Het werd nog wel even spannend, want toen werd het winters en ging het sneeuwen. Niet alleen leek dat me bere-koud, maar ook zat ik met een mogelijk vervoerprobleem. Ik zou met de auto immers, want de watertemperatuur noopte tot wetsuit en met ook nog laptop en handouts enzo bij me werd het te veel voor fiets en trein. Ik moest er ook nog voor zorgen een beetje fatsoenlijk bij die opdrachtgever aan te komen, dus dacht na over warme, makkelijk aan te trekken nette kleren.
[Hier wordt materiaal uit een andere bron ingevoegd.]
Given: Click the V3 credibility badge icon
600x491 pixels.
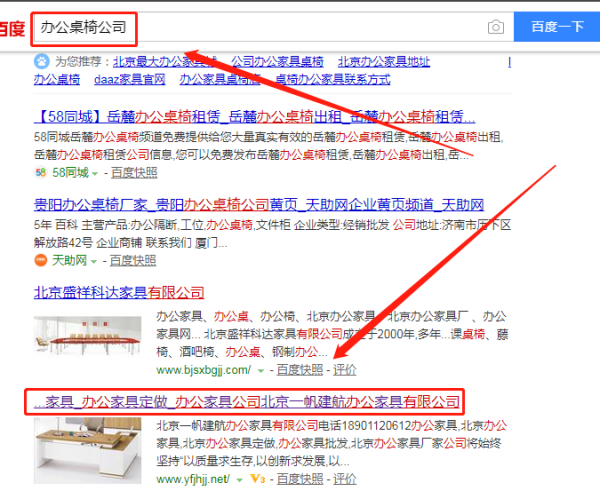Looking at the screenshot, I should pyautogui.click(x=258, y=478).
Uiteindelijk viel het verkeer reuze mee. Dus ik naar Amsterdam, waar de laatste restantjes sneeuw nog zichtbaar waren. Ik kleedde me om in de tent met kacheltje:
Ik trof Niels en we hadden een hele baan voor onszelf alleen. Het was aan de frisse kant, maar goed te doen als we maar bleven bewegen. We hebben nog wat intervalletjes samen gezwommen zelfs, dat ging net als Niels zich inhield en ik me flink inspande – hij is veel sneller dan ik.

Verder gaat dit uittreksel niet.